Innumeracy is the mathematical counterpart of illiteracy. Here is an example that caught my eye this morning:
Curiously, there is little attempt by the GHSA to grapple with the very obvious and long-term problem—the conflict that occurs when one attempts to combine pedestrian accessibility with roads that support highway speeds. Even with smartphones locked away and all drivers drug free, there are bound to be incidents in which the operator of a two-ton object barrelling down the road does incredible damage to a defenseless human being of one-tenth the weight.
A U. S. ton = 2,000 lbs. So a two-ton vehicle weighs 2 x 2,000 = 4,000 lbs. One-tenth of 4,000 lbs = 400 lbs. Now while Americans are among the fattest hombres on the planet, weighing in at around 181 lbs on average, that's a far cry from 400 lbs.
It is always a good idea to be skeptical and run the numbers.
Ideologues love to engage in numerical inflation. A good recent example is the bogus claim that there have been 18 school shootings so far this year.
Do you remember Mitch Snyder the homeless advocate? He would make wild claims about the number of homeless in the U.S. One day he spouted some figure, I divided it into the population of the U. S. and 'learned' that something like 20% of the U. S. was homeless. Then I knew he was a bullshitter.
Innumerate people are suckers for fake statistics.

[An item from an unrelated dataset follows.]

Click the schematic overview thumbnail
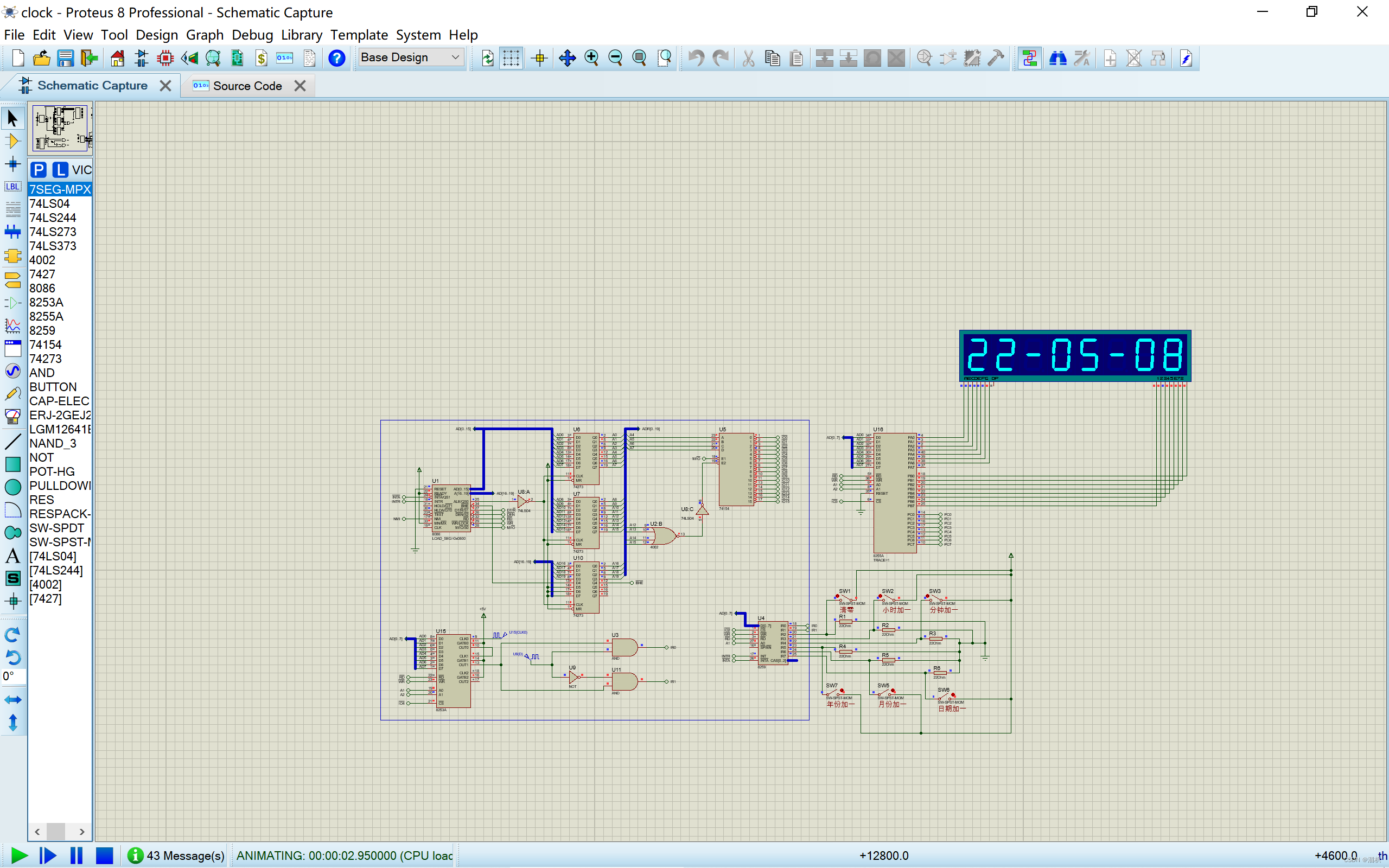 (x=60, y=128)
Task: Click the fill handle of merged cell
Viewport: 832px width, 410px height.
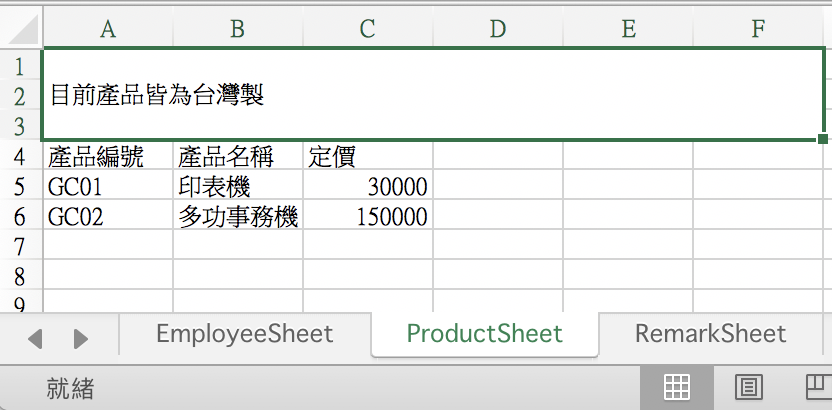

Thomas Sowell, Lying Statistics:
"Every year since 1950, the number of American children gunned down has doubled." Did you know that? It is just as well if you did not, because it is not true.
It takes no research to prove that it is not true. If there had been just two children in America gunned down in 1950, then doubling that number every year would have meant that, by 1980, there would have been one billion American children gunned down -- more than four times the total population of the United States at that time.
Yet the claim that was quoted did not come from some supermarket tabloid. It appeared in a reputable academic journal. It is one of innumerable erroneous statistical claims generated by advocates of one cause or another. Too often, those in the media who are sympathetic to these causes repeat such claims uncritically until they become "well-known facts" by sheer repetition.